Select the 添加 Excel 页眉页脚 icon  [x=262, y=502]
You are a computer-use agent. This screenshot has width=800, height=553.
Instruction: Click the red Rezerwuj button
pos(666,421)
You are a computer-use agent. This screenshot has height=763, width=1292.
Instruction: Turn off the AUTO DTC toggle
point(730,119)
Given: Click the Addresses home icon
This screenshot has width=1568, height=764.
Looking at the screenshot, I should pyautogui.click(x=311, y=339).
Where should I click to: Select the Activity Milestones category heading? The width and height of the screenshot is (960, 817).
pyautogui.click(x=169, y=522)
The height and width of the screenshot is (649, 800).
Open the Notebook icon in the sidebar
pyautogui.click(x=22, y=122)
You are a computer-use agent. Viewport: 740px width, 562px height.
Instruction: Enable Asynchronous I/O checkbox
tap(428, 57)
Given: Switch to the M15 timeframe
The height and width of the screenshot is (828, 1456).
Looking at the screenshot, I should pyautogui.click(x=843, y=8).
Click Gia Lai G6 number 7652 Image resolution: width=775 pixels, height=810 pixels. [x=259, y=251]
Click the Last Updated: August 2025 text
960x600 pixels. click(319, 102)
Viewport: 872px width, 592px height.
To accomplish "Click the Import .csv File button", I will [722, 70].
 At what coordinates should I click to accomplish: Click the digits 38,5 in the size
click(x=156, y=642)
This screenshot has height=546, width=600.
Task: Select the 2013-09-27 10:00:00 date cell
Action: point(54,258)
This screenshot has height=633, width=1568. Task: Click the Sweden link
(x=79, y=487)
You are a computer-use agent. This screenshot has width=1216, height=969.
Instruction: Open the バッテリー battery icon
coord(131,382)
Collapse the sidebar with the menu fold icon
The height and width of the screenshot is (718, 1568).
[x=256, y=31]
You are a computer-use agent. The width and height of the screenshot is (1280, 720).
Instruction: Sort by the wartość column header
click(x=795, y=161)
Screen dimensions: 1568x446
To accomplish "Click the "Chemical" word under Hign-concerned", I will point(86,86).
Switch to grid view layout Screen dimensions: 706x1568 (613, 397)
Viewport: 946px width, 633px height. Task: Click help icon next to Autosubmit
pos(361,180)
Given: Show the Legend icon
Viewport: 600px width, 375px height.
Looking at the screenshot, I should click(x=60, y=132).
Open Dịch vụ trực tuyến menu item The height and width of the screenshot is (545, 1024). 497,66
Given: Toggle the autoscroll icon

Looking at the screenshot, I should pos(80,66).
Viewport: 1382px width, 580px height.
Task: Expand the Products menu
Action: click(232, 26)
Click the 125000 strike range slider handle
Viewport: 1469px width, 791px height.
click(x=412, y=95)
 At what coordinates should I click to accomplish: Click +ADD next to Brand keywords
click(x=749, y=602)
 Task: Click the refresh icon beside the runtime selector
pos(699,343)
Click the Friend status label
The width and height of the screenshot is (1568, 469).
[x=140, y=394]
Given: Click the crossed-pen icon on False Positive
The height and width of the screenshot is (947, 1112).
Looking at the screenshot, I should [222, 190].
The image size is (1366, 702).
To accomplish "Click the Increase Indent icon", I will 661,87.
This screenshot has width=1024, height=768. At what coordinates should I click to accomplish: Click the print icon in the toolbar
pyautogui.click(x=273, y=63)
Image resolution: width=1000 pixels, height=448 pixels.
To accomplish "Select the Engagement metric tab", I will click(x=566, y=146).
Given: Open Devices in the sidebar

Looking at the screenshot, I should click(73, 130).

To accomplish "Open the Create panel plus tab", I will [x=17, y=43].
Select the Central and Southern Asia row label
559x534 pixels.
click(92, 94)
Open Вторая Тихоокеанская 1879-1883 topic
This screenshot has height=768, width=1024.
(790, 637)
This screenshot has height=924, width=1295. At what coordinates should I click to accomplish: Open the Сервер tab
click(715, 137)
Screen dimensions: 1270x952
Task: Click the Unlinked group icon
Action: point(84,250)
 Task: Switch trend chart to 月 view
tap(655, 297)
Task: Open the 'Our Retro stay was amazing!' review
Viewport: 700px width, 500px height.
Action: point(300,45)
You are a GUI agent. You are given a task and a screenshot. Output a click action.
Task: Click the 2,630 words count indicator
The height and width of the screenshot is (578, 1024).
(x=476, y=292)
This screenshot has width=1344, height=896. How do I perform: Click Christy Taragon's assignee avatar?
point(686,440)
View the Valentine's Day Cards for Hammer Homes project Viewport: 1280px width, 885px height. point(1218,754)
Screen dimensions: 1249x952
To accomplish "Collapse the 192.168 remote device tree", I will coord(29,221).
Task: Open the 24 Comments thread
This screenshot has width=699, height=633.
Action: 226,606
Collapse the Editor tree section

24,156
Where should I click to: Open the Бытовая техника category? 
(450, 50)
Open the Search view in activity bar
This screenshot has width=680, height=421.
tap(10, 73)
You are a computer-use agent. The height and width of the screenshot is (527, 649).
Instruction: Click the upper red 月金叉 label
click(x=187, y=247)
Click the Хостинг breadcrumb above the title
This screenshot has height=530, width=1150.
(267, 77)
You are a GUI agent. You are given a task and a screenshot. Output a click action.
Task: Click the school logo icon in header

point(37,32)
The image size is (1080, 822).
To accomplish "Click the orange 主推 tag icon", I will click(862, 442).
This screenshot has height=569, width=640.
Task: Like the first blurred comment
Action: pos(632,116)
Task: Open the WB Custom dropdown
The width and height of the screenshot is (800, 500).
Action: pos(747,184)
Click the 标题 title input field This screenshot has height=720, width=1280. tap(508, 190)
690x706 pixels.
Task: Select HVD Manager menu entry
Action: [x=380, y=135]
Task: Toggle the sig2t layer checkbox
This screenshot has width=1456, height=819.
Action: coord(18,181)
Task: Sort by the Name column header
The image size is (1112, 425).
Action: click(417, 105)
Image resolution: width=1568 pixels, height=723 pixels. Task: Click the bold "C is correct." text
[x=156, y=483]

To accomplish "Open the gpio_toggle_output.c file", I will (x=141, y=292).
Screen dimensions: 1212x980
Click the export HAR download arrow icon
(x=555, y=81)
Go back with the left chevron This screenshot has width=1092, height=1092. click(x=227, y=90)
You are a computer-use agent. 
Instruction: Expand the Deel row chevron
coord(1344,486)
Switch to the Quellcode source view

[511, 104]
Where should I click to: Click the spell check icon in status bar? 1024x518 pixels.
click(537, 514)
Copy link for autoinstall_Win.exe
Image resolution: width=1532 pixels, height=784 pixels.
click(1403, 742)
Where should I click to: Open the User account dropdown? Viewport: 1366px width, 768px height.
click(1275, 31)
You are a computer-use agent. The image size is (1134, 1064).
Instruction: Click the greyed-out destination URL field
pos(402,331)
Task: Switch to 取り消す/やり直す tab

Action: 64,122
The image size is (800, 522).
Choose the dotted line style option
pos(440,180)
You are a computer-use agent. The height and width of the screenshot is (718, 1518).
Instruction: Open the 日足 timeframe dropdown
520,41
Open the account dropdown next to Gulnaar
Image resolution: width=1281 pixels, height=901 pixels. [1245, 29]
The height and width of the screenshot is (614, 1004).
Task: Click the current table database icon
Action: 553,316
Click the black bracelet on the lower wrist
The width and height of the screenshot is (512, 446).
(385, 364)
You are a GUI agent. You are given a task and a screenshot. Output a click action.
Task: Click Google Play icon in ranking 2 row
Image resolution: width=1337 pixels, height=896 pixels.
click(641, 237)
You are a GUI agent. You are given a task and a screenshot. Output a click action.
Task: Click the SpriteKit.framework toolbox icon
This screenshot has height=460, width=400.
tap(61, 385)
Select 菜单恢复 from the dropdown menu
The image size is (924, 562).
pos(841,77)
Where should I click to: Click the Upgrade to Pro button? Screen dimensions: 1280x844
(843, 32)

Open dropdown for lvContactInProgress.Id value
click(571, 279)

____________________

▸ **Brief**
Rewrite every line of the records above as a numbered list, skipping blank lines.

▸ **Worked solution**
1. Select the 添加 Excel 页眉页脚 icon  [x=262, y=502]
2. You are a computer-use agent. This screenshot has width=800, height=553.
3. Instruction: Click the red Rezerwuj button
4. pos(666,421)
5. You are a computer-use agent. This screenshot has height=763, width=1292.
6. Instruction: Turn off the AUTO DTC toggle
7. point(730,119)
8. Given: Click the Addresses home icon
9. This screenshot has width=1568, height=764.
10. Looking at the screenshot, I should pyautogui.click(x=311, y=339).
11. Where should I click to: Select the Activity Milestones category heading? The width and height of the screenshot is (960, 817).
12. pyautogui.click(x=169, y=522)
13. The height and width of the screenshot is (649, 800).
14. Open the Notebook icon in the sidebar
15. pyautogui.click(x=22, y=122)
16. You are a computer-use agent. Viewport: 740px width, 562px height.
17. Instruction: Enable Asynchronous I/O checkbox
18. tap(428, 57)
19. Given: Switch to the M15 timeframe
20. The height and width of the screenshot is (828, 1456).
21. Looking at the screenshot, I should pyautogui.click(x=843, y=8).
22. Click Gia Lai G6 number 7652 Image resolution: width=775 pixels, height=810 pixels. [x=259, y=251]
23. Click the Last Updated: August 2025 text
24. 960x600 pixels. click(319, 102)
25. Viewport: 872px width, 592px height.
26. To accomplish "Click the Import .csv File button", I will [722, 70].
27.  At what coordinates should I click to accomplish: Click the digits 38,5 in the size
28. click(x=156, y=642)
29. This screenshot has height=546, width=600.
30. Task: Select the 2013-09-27 10:00:00 date cell
31. Action: point(54,258)
32. This screenshot has height=633, width=1568. Task: Click the Sweden link
33. (x=79, y=487)
34. You are a computer-use agent. This screenshot has width=1216, height=969.
35. Instruction: Open the バッテリー battery icon
36. coord(131,382)
37. Collapse the sidebar with the menu fold icon
38. The height and width of the screenshot is (718, 1568).
39. [x=256, y=31]
40. You are a computer-use agent. The width and height of the screenshot is (1280, 720).
41. Instruction: Sort by the wartość column header
42. click(x=795, y=161)
43. Screen dimensions: 1568x446
44. To accomplish "Click the "Chemical" word under Hign-concerned", I will point(86,86).
45. Switch to grid view layout Screen dimensions: 706x1568 (613, 397)
46. Viewport: 946px width, 633px height. Task: Click help icon next to Autosubmit
47. pos(361,180)
48. Given: Show the Legend icon
49. Viewport: 600px width, 375px height.
50. Looking at the screenshot, I should click(x=60, y=132).
51. Open Dịch vụ trực tuyến menu item The height and width of the screenshot is (545, 1024). 497,66
52. Given: Toggle the autoscroll icon
53. Looking at the screenshot, I should pos(80,66).
54. Viewport: 1382px width, 580px height.
55. Task: Expand the Products menu
56. Action: click(232, 26)
57. Click the 125000 strike range slider handle
58. Viewport: 1469px width, 791px height.
59. click(x=412, y=95)
60.  At what coordinates should I click to accomplish: Click +ADD next to Brand keywords
61. click(x=749, y=602)
62.  Task: Click the refresh icon beside the runtime selector
63. pos(699,343)
64. Click the Friend status label
65. The width and height of the screenshot is (1568, 469).
66. [x=140, y=394]
67. Given: Click the crossed-pen icon on False Positive
68. The height and width of the screenshot is (947, 1112).
69. Looking at the screenshot, I should [222, 190].
70. The image size is (1366, 702).
71. To accomplish "Click the Increase Indent icon", I will 661,87.
72. This screenshot has width=1024, height=768. At what coordinates should I click to accomplish: Click the print icon in the toolbar
73. pyautogui.click(x=273, y=63)
74. Image resolution: width=1000 pixels, height=448 pixels.
75. To accomplish "Select the Engagement metric tab", I will click(x=566, y=146).
76. Given: Open Devices in the sidebar
77. Looking at the screenshot, I should click(73, 130).
78. To accomplish "Open the Create panel plus tab", I will [x=17, y=43].
79. Select the Central and Southern Asia row label
80. 559x534 pixels.
81. click(92, 94)
82. Open Вторая Тихоокеанская 1879-1883 topic
83. This screenshot has height=768, width=1024.
84. (790, 637)
85. This screenshot has height=924, width=1295. At what coordinates should I click to accomplish: Open the Сервер tab
86. click(715, 137)
87. Screen dimensions: 1270x952
88. Task: Click the Unlinked group icon
89. Action: point(84,250)
90.  Task: Switch trend chart to 月 view
91. tap(655, 297)
92. Task: Open the 'Our Retro stay was amazing!' review
93. Viewport: 700px width, 500px height.
94. Action: point(300,45)
95. You are a GUI agent. You are given a task and a screenshot. Output a click action.
96. Task: Click the 2,630 words count indicator
97. The height and width of the screenshot is (578, 1024).
98. (x=476, y=292)
99. This screenshot has width=1344, height=896. How do I perform: Click Christy Taragon's assignee avatar?
100. point(686,440)
101. View the Valentine's Day Cards for Hammer Homes project Viewport: 1280px width, 885px height. point(1218,754)
102. Screen dimensions: 1249x952
103. To accomplish "Collapse the 192.168 remote device tree", I will coord(29,221).
104. Task: Open the 24 Comments thread
105. This screenshot has width=699, height=633.
106. Action: 226,606
107. Collapse the Editor tree section
108. 24,156
109. Where should I click to: Open the Бытовая техника category? 
110. (450, 50)
111. Open the Search view in activity bar
112. This screenshot has width=680, height=421.
113. tap(10, 73)
114. You are a computer-use agent. The height and width of the screenshot is (527, 649).
115. Instruction: Click the upper red 月金叉 label
116. click(x=187, y=247)
117. Click the Хостинг breadcrumb above the title
118. This screenshot has height=530, width=1150.
119. (267, 77)
120. You are a GUI agent. You are given a task and a screenshot. Output a click action.
121. Task: Click the school logo icon in header
122. point(37,32)
123. The image size is (1080, 822).
124. To accomplish "Click the orange 主推 tag icon", I will click(862, 442).
125. This screenshot has height=569, width=640.
126. Task: Like the first blurred comment
127. Action: pos(632,116)
128. Task: Open the WB Custom dropdown
129. The width and height of the screenshot is (800, 500).
130. Action: pos(747,184)
131. Click the 标题 title input field This screenshot has height=720, width=1280. tap(508, 190)
132. 690x706 pixels.
133. Task: Select HVD Manager menu entry
134. Action: [x=380, y=135]
135. Task: Toggle the sig2t layer checkbox
136. This screenshot has width=1456, height=819.
137. Action: coord(18,181)
138. Task: Sort by the Name column header
139. The image size is (1112, 425).
140. Action: click(417, 105)
141. Image resolution: width=1568 pixels, height=723 pixels. Task: Click the bold "C is correct." text
142. [x=156, y=483]
143. To accomplish "Open the gpio_toggle_output.c file", I will (x=141, y=292).
144. Screen dimensions: 1212x980
145. Click the export HAR download arrow icon
146. (x=555, y=81)
147. Go back with the left chevron This screenshot has width=1092, height=1092. click(x=227, y=90)
148. You are a computer-use agent. 
149. Instruction: Expand the Deel row chevron
150. coord(1344,486)
151. Switch to the Quellcode source view
152. [511, 104]
153. Where should I click to: Click the spell check icon in status bar? 1024x518 pixels.
154. click(537, 514)
155. Copy link for autoinstall_Win.exe
156. Image resolution: width=1532 pixels, height=784 pixels.
157. click(1403, 742)
158. Where should I click to: Open the User account dropdown? Viewport: 1366px width, 768px height.
159. click(1275, 31)
160. You are a computer-use agent. The image size is (1134, 1064).
161. Instruction: Click the greyed-out destination URL field
162. pos(402,331)
163. Task: Switch to 取り消す/やり直す tab
164. Action: 64,122
165. The image size is (800, 522).
166. Choose the dotted line style option
167. pos(440,180)
168. You are a computer-use agent. The height and width of the screenshot is (718, 1518).
169. Instruction: Open the 日足 timeframe dropdown
170. 520,41
171. Open the account dropdown next to Gulnaar
172. Image resolution: width=1281 pixels, height=901 pixels. [1245, 29]
173. The height and width of the screenshot is (614, 1004).
174. Task: Click the current table database icon
175. Action: 553,316
176. Click the black bracelet on the lower wrist
177. The width and height of the screenshot is (512, 446).
178. (385, 364)
179. You are a GUI agent. You are given a task and a screenshot. Output a click action.
180. Task: Click Google Play icon in ranking 2 row
181. Image resolution: width=1337 pixels, height=896 pixels.
182. click(641, 237)
183. You are a GUI agent. You are given a task and a screenshot. Output a click action.
184. Task: Click the SpriteKit.framework toolbox icon
185. This screenshot has height=460, width=400.
186. tap(61, 385)
187. Select 菜单恢复 from the dropdown menu
188. The image size is (924, 562).
189. pos(841,77)
190. Where should I click to: Click the Upgrade to Pro button? Screen dimensions: 1280x844
191. (843, 32)
192. Open dropdown for lvContactInProgress.Id value
193. click(571, 279)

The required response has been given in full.